> **What is needed**:
From the line containing "Task: Click the" down to the final line of the entries below, return each line exactly and drop the pictures.
*** Input data ***
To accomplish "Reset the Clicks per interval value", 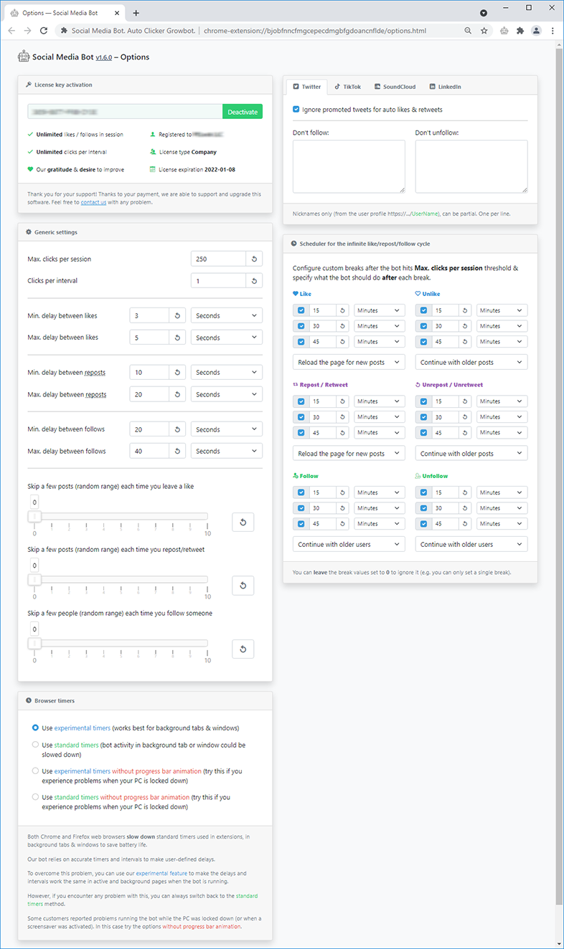I will [x=254, y=281].
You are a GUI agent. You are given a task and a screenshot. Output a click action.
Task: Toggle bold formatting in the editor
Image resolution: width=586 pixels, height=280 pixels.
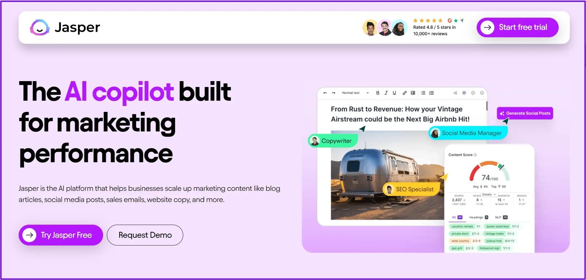point(378,93)
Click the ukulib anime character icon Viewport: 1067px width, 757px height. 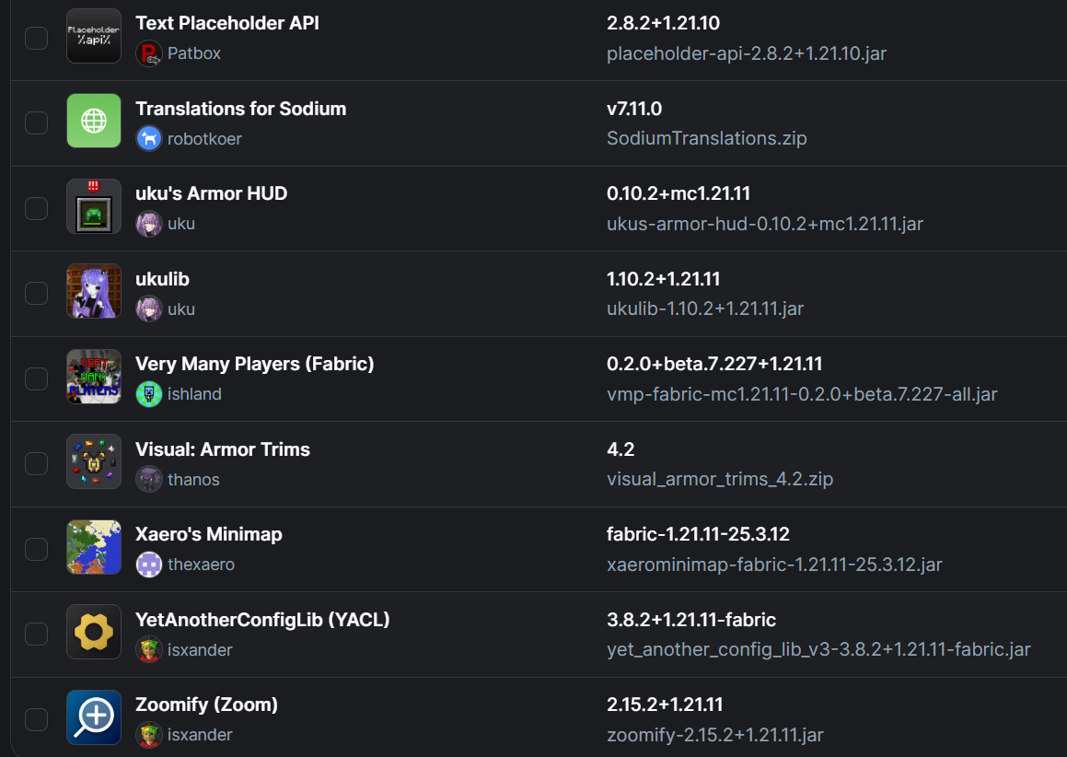pyautogui.click(x=94, y=291)
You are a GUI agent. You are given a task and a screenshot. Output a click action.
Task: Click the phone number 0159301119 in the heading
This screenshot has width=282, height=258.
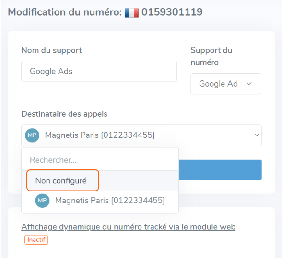[x=172, y=12]
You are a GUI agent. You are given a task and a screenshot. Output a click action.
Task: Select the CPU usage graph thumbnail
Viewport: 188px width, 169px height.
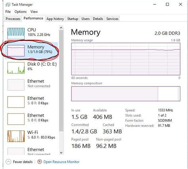[x=16, y=33]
***
> **Expected answer**:
Task: Click the phone number 0159301119 in the heading
This screenshot has width=282, height=258.
[x=172, y=12]
You are a GUI agent. You are given a task and a screenshot. Output a click action.
Task: Select the CPU usage graph thumbnail
Viewport: 188px width, 169px height.
[x=16, y=33]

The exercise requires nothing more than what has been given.